There are additional risks that could possibly be associated with the tests and procedures performed for the clinical study. These potential risks are described below:

There are risks related to the blood tests required for the study, e.g., excessive bleeding, fainting or light-headedness, haematoma (bruising), infection, or the requirement of multiple punctures to locate a vein to draw the sample. The amount of blood you will have drawn over the course of the study will be between 7 and 17 tablespoons, depending on your group assignment and when you were enrolled.

This research study involves exposure to a small amount of radiation. As part of everyday living, everyone is exposed to naturally occurring background radiation and receives a dose of about 2 millisievert (mSv) each year. The effective dose from the renal denervation procedure is less than 5.5 mSv. The dose from this procedure is comparable to that received from many diagnostic medical x-ray and nuclear medicine procedures. At this dose level, no harmful effects of radiation have been demonstrated, as any effect is too small to measure.

There are risks of having magnetic resonance imaging testing done. These risks include: certain medication patches can cause a skin burn, you may feel claustrophobic when having the test, in rare cases an allergic reaction to the contrast solution can occur (if the contrast solution is used). Implanted medical devices that contain metal may cause problems during an MRA exam. There is a risk of damage to your kidneys from the contrast solution that may be used.

There is a possibility of risks to an unborn child. These risks are unknown. You will be given a blood or urine test to confirm that you are not pregnant prior to the cath lab procedure. Women of childbearing potential are advised to use contraceptive methods or abstain from sexual intercourse during the course of this study to avoid becoming pregnant. If you become pregnant you should advise your treating doctor immediately. He/she will advise you on further medical attention should this be necessary.

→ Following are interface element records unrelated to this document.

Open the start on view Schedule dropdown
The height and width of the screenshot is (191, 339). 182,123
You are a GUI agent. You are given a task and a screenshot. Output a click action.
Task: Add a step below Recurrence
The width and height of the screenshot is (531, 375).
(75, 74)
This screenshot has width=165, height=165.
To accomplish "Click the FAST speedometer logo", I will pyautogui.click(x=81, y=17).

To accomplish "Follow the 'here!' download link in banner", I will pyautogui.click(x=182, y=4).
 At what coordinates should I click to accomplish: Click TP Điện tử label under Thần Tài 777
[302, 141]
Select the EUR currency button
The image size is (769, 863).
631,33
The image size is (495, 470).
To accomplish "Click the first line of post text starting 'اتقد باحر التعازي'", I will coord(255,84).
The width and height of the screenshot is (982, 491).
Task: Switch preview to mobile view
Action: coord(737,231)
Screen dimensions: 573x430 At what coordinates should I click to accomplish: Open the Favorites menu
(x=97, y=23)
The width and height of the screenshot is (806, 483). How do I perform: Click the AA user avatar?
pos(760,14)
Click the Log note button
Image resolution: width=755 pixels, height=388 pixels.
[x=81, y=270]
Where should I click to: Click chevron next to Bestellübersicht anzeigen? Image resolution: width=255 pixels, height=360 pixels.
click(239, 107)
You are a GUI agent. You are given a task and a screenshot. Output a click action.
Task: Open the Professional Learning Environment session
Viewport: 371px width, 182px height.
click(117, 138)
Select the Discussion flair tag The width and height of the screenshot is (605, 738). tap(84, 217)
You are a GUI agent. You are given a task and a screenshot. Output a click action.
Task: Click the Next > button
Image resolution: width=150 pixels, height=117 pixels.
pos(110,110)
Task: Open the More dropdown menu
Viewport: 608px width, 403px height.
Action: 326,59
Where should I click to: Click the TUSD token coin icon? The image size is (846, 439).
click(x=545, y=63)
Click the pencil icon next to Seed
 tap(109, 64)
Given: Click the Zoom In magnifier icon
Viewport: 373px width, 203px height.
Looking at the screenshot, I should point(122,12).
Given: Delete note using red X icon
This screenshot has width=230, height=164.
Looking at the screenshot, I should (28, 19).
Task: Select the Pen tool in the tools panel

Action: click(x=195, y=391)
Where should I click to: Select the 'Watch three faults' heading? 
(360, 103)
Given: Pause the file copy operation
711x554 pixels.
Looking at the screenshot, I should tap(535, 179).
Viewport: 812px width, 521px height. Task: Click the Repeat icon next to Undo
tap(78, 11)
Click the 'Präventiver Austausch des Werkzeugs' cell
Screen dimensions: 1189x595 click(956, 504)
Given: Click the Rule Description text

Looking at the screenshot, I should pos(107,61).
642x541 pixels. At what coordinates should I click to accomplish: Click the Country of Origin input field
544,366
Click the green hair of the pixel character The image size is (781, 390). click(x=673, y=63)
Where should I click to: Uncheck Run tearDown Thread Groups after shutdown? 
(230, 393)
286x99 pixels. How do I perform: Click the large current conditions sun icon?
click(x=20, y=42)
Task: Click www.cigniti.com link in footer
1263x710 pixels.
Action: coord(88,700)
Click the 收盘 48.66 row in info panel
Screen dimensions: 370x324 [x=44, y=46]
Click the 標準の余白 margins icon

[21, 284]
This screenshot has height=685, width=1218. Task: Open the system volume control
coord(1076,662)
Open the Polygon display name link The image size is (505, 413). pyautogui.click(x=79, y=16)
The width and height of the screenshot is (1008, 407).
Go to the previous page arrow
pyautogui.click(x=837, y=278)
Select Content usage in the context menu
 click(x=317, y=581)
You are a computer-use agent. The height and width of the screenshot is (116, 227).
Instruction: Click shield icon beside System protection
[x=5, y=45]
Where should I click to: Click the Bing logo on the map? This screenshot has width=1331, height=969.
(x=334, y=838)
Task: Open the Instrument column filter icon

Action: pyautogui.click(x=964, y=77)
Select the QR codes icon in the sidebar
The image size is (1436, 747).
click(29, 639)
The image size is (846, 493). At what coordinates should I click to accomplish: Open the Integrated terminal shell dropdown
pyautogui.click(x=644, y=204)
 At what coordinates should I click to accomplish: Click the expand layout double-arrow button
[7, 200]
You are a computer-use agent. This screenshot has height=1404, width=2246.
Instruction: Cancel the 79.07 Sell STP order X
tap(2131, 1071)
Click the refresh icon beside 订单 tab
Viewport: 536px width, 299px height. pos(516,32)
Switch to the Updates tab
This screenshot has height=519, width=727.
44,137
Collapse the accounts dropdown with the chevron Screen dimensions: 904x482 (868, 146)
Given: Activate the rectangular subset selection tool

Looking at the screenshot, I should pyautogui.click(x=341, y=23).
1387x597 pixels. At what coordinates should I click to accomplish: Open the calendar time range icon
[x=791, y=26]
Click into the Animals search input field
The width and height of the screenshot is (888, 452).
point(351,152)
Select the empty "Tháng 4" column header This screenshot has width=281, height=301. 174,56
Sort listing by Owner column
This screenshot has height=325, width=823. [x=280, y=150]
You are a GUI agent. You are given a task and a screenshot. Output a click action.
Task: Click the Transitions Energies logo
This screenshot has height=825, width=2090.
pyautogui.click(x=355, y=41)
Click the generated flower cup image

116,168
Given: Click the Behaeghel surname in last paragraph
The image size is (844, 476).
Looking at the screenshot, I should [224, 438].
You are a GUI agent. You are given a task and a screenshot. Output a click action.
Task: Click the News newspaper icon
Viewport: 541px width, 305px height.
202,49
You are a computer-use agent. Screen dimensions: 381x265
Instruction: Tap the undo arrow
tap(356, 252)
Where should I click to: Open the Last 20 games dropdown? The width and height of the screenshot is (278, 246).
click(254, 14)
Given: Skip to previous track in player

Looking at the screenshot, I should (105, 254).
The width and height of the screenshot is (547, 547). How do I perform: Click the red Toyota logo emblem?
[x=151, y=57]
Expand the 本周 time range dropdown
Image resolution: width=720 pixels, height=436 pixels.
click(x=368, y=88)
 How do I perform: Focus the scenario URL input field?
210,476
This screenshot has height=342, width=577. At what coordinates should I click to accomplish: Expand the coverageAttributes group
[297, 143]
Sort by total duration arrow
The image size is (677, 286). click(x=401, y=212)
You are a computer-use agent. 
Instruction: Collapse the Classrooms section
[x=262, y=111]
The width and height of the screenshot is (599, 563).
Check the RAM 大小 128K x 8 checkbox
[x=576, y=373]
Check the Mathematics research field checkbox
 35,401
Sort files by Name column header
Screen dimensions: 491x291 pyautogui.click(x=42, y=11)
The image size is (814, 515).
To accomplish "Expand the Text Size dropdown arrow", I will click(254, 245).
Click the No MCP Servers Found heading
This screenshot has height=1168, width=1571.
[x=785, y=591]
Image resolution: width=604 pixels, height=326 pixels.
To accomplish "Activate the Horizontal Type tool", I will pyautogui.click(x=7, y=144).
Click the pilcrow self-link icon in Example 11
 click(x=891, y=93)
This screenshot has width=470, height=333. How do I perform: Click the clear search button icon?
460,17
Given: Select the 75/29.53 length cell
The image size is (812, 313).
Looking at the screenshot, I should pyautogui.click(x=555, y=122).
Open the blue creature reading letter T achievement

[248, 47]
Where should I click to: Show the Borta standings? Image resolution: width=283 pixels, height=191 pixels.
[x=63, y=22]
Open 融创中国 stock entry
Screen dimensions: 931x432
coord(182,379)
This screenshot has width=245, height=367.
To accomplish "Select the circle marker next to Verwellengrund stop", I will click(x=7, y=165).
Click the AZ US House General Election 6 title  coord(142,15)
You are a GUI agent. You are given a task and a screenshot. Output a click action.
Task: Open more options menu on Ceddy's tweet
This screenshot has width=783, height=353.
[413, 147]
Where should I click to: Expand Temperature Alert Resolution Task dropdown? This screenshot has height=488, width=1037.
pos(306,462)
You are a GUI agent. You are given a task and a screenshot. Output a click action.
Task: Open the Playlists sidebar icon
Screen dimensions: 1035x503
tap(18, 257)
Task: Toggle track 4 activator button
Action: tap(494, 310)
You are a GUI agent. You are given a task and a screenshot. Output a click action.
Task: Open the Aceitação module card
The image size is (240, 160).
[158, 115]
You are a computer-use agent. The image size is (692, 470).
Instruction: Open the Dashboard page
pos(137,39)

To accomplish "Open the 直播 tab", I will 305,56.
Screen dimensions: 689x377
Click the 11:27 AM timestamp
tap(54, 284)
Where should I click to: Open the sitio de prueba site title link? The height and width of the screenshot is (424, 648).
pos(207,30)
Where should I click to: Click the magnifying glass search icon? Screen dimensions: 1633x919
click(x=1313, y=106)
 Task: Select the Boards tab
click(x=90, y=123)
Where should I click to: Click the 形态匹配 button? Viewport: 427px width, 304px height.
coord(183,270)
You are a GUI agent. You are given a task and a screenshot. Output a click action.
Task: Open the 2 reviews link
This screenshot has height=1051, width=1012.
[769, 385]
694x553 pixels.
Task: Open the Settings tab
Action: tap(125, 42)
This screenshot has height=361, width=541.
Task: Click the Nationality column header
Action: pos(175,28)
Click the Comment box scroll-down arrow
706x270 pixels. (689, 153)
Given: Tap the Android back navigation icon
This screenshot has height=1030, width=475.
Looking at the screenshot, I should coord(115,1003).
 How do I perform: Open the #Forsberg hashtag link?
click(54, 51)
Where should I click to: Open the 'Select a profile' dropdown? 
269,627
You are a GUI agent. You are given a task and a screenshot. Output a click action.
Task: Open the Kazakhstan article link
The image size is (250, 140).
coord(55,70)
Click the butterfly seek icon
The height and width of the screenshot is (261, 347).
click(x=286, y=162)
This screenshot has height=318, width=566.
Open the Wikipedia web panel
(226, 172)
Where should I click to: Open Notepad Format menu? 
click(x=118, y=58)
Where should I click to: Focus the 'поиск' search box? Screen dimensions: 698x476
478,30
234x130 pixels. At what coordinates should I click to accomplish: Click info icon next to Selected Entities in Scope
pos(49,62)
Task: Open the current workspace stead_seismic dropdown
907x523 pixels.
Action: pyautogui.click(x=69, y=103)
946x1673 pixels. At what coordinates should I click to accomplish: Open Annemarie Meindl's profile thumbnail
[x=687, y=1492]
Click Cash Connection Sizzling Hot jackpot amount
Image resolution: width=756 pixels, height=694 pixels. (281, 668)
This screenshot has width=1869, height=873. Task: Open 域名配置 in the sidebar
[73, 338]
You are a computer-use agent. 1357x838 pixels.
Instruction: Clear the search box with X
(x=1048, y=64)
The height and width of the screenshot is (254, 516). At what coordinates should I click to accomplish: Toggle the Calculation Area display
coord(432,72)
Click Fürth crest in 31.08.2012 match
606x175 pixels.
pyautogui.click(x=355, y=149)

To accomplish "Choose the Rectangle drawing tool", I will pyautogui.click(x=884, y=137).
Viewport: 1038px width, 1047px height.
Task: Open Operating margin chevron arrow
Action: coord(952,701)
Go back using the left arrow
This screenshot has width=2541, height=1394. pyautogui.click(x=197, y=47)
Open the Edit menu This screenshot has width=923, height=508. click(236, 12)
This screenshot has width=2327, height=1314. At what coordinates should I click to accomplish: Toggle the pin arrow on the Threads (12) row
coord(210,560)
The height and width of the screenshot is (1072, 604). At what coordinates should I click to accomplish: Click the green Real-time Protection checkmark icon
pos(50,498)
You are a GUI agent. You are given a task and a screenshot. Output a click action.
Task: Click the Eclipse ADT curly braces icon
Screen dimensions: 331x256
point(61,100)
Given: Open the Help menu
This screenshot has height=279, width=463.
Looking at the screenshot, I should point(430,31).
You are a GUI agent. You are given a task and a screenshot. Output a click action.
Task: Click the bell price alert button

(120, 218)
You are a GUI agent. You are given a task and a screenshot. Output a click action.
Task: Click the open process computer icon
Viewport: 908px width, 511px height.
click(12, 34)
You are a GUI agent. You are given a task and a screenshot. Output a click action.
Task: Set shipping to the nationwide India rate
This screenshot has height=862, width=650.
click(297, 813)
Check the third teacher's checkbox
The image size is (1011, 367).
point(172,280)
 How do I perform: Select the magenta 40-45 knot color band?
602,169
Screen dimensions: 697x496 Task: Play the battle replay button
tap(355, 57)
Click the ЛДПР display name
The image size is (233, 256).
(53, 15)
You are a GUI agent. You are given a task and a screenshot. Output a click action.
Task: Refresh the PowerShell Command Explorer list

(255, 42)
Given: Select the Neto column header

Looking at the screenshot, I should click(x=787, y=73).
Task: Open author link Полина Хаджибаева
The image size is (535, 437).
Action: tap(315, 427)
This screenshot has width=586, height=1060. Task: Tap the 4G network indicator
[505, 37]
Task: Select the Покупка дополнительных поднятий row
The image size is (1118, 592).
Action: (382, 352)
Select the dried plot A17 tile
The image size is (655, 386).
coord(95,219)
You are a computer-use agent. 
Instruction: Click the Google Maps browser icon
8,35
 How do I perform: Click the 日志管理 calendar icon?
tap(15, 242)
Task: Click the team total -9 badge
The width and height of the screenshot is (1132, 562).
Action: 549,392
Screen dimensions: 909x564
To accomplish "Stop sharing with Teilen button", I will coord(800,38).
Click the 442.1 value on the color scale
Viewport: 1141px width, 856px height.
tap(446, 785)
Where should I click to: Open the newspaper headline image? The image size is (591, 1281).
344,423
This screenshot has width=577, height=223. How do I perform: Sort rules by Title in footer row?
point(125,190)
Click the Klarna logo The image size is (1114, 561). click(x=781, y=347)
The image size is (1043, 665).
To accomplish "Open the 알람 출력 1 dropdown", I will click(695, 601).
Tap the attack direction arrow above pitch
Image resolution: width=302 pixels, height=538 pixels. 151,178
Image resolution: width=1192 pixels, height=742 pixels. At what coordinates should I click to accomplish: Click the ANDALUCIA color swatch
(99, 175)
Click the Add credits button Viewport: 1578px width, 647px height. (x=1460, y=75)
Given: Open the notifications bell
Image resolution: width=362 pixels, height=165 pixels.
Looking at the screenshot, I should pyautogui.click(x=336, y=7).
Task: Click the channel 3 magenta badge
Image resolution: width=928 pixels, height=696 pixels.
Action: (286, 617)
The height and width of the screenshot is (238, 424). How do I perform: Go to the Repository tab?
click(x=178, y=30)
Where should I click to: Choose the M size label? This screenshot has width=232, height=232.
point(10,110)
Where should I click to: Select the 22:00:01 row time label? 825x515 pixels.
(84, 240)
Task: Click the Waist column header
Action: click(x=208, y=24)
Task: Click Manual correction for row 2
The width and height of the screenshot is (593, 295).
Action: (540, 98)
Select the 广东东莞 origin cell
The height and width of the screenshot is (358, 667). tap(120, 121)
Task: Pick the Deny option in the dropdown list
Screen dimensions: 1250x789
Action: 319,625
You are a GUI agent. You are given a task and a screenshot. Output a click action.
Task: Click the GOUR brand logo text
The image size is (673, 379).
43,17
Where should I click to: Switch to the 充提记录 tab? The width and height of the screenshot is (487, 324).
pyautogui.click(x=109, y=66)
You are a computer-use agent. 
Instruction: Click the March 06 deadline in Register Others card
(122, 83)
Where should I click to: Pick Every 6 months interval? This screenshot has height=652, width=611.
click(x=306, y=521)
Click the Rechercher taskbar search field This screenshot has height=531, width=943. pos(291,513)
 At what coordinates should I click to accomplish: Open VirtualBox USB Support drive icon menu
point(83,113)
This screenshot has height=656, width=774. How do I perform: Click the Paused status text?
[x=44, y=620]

The study may involve unknown or unforeseen side effects or complications other than those mentioned above.

If any complications occur, they may lead to repeat or prolonged hospitalization, repeat procedures, emergency surgery, other emergency procedures, or, in rare cases, death.

Although there are risks associated with participation, there will be a panel of physicians independent of the study who will monitor the safety of the study. They will be overseeing your safety and the safety of all study participants.